Task requirements » For this task, copy all of the data below exactly and skip the pictures.

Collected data

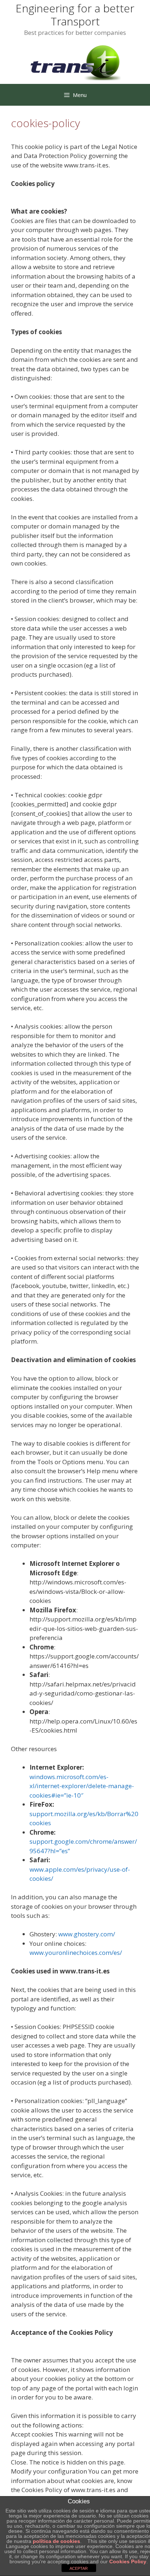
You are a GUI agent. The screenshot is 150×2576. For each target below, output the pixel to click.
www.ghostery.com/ (86, 1934)
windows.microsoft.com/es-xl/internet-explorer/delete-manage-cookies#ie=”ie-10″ (81, 1786)
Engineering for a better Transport (75, 15)
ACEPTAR (79, 2568)
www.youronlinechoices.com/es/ (75, 1952)
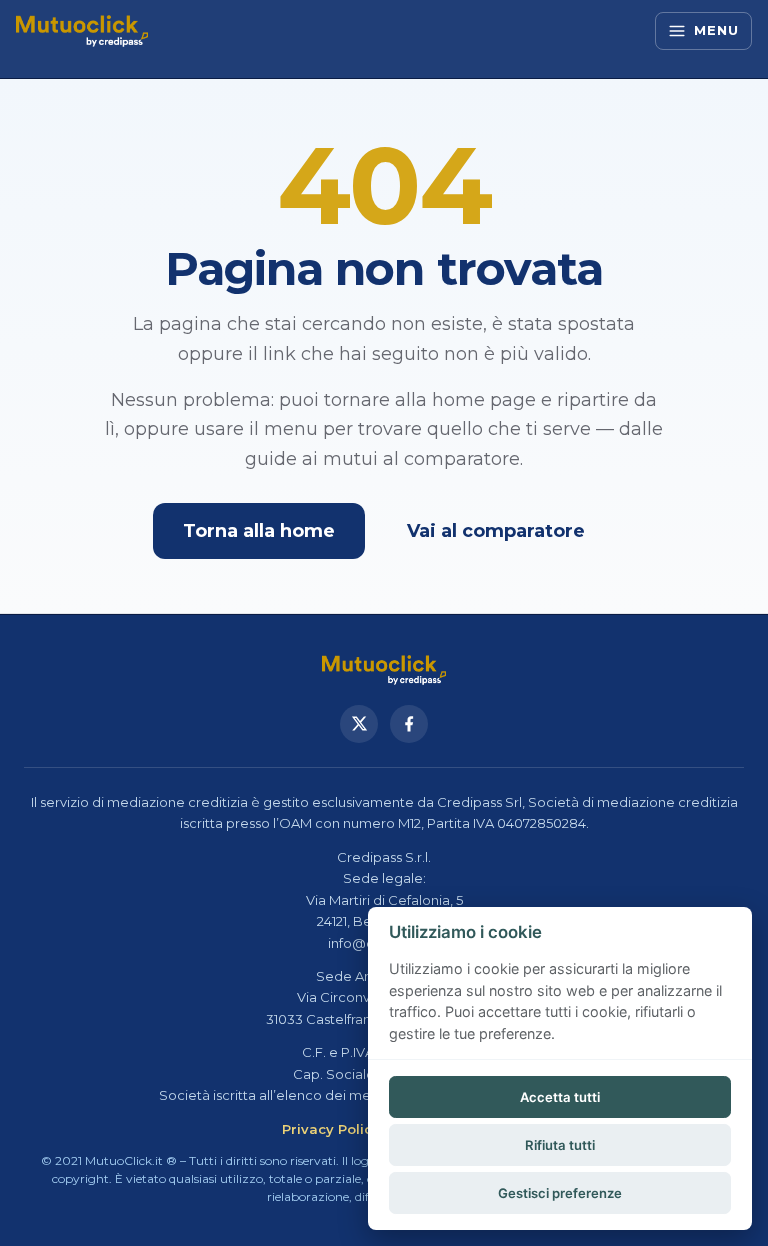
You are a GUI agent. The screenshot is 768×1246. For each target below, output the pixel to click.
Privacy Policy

Response »
You are a GUI agent. The screenshot is 150×2576. For each target below, output the pixel to click.
www.ghostery.com/ (86, 1934)
windows.microsoft.com/es-xl/internet-explorer/delete-manage-cookies#ie=”ie-10″ (81, 1786)
Engineering for a better Transport (75, 15)
ACEPTAR (79, 2568)
www.youronlinechoices.com/es/ (75, 1952)
You are a GUI agent. The screenshot is 768×1246. For each target below, output the pixel to click.
Privacy Policy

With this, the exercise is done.